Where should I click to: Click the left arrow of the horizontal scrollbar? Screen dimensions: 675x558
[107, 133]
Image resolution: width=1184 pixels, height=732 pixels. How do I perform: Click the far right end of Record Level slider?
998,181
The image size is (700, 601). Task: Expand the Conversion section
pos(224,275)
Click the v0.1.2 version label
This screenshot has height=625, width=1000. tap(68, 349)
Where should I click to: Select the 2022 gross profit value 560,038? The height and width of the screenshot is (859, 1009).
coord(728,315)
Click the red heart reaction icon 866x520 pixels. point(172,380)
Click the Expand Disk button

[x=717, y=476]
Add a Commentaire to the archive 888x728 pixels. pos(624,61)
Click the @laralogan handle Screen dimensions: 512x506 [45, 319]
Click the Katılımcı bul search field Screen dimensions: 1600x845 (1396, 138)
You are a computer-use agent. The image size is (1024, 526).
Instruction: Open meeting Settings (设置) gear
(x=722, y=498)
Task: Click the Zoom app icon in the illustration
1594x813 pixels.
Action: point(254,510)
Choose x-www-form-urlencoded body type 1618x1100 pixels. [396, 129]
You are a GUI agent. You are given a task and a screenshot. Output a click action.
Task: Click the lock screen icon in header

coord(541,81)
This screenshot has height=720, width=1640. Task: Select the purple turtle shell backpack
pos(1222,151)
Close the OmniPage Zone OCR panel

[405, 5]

WHAT YOU ARE ASKED TO DO:
All that is wanted is an exact copy of the lines from the line holding "You are a GUI" through the end of the material above, including both.

REPLY TO THE TASK:
You are a GUI agent. You are given a task and a screenshot. Output a click action.
Task: Click the lock screen icon in header

coord(541,81)
This screenshot has height=720, width=1640. Task: Select the purple turtle shell backpack
pos(1222,151)
Close the OmniPage Zone OCR panel

[405, 5]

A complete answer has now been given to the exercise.